指宿くんを女の子じゃないかと意識したとき、イヴの輝きが強くなる。
これは明らかに、初恋が成就しようとする時のそれでしょう。
指宿くんを女性だと意識して、消えていない「好き」という気持ちが、現れようとしている。
タロウは、そのことに気づいてしまいます。
イヴのために、取り消した。その認識は、お互い正しくて。
指宿くんは、タロウに自分は男だと伝えた上で、イヴと自分はもうお互いに独立した存在で、安心してと伝えます。
優しく、微笑みながら。
どんな気持ちで、指宿くんはそう言ったのか。
考えただけで、胸が苦しくなる。
指宿くんのこの行動は、自分の気持ちを殺す行為以外の、何者でもない。
イヴのために、イヴを想うタロウのために、自分の気持ちを殺したのだ。
二人を思って、自分をまた男だと偽る、指宿くんのために、私は泣きたい。
耐え難い苦しみを、一人抱える指宿くんのために、泣いてあげたい。
今日、私は、泣けない指宿くんのために、泣いたって良いんだ……
タロウは、指宿くんのその心情までには気がつけない。
ただ1つ、本当のことを言えずにいる。
イヴの輝きは、自分の指宿くんへの未練。
女の子であって欲しいという、願望。
しかし、その気持ちは抑えなければならない。イヴの輝きが、指宿くんへの想いだと分かってしまったから。
その気持ちを膨れ上がらせた先にあるのは、イヴの消滅だということが、分かってしまったから。
……もうね、何なんだろうこの漫画は。
どんだけ、読者の心を揺さぶるつもりなんでしょうか。
誰もがもがいている。
自分の気持ちの行く先を探して。自分以外の誰かが傷つかない未来を探して。
上の画像で、指宿くんが左上を見ていて、最初は泣きそうになところを、上を向いてこらえているのかと思ったんですよ。
でもその後のタロウの視線で、理解してしまいました。
指宿くんはこの時、イヴを見ていた。
楽しそうに笑う、イヴを。
指宿くんはどんな気持ちで、自身をモデルにした初恋ゾンビを、このとき見ていたんだろうなあ。
少し、何かを諦めるような、受け入れるような表情に見えたのは、気のせいであって欲しい。

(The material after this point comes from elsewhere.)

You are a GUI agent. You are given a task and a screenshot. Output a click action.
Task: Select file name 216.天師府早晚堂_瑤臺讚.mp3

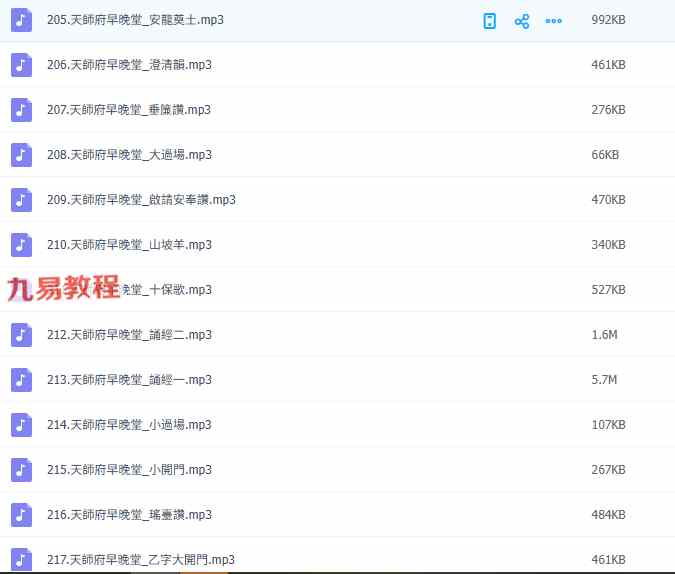(128, 515)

イブスキーではありませんが、全イブスキーさんの気持ちを代弁しましょう。
指宿くんが、幸せになれる未来を下さい
終わりに
心がすりおろされていく、そんな感覚を覚える今週号でした。
イブスキーな方々、息してますか?
ここで気になるのは、タロウの中で「指宿くんが女の子じゃないか」という疑問は、別に解消はしてないんですよね。
指宿くんは改めて男だと伝えるものの、確証もなくそれを信用するということは無くて。
というか、こうなってくると、指宿くんが男か女かという部分は、タロウが知りたいことでは無くなってしまっていて。

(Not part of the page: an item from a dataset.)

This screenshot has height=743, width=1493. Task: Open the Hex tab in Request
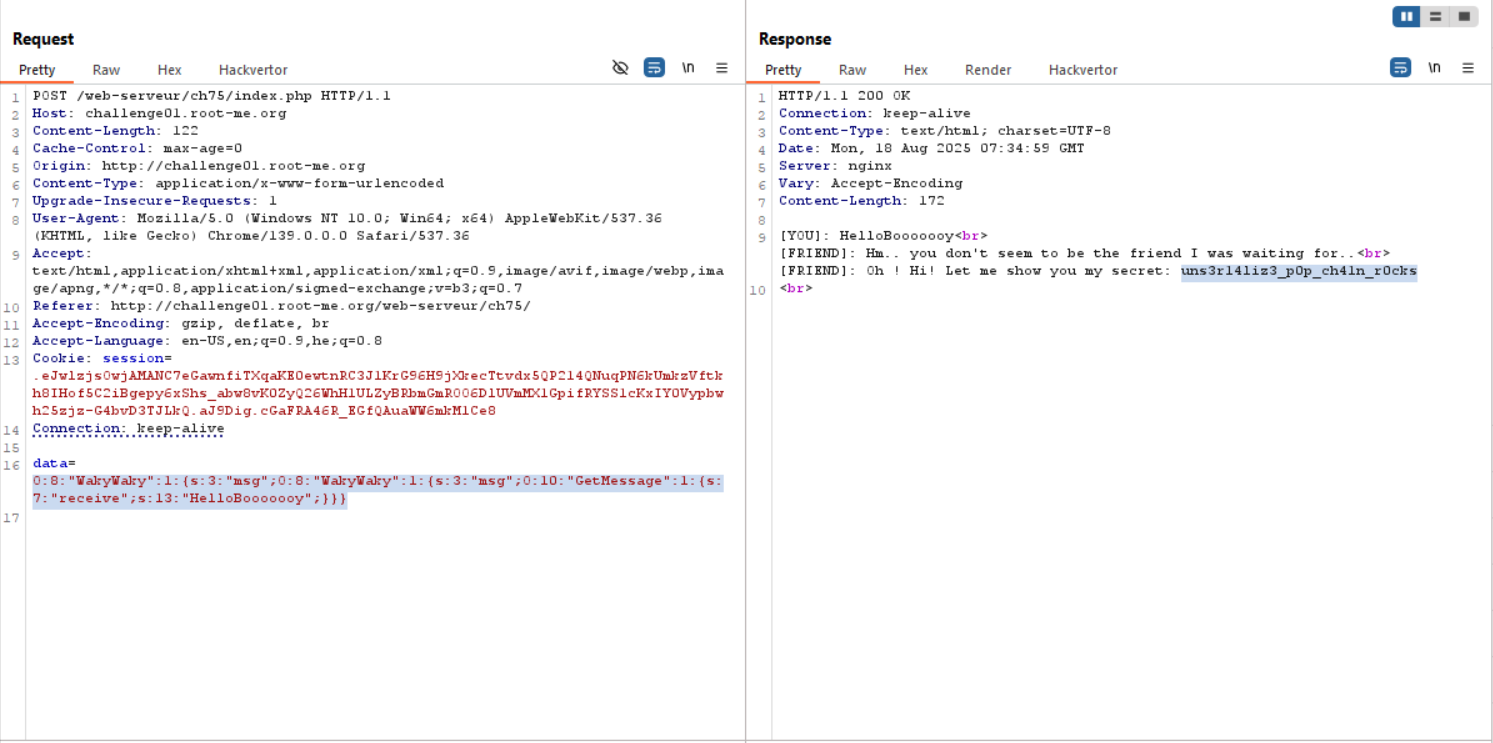point(169,70)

むしろ、イブと一緒にいるためには、極論女の子じゃない方が良いと考えてもおかしくはありません。
物語としては、タロウがいつ指宿くんを女性だと認識してもおかしくはない状況です。
女性だということを受け止められるか、という方が大事なのかもしれません。
完全に、指宿くんが一歩引く形になってしまいました。
でも、例えどんな形でも、最終的には、どのヒロインも自分の気持ちを大切にして欲しい。
そこをどう描くのかなあ。
指宿くんを、素直にさせるのは誰か。
案外、ライバルであるイヴや江火野さんだったりするのかもしれませんね。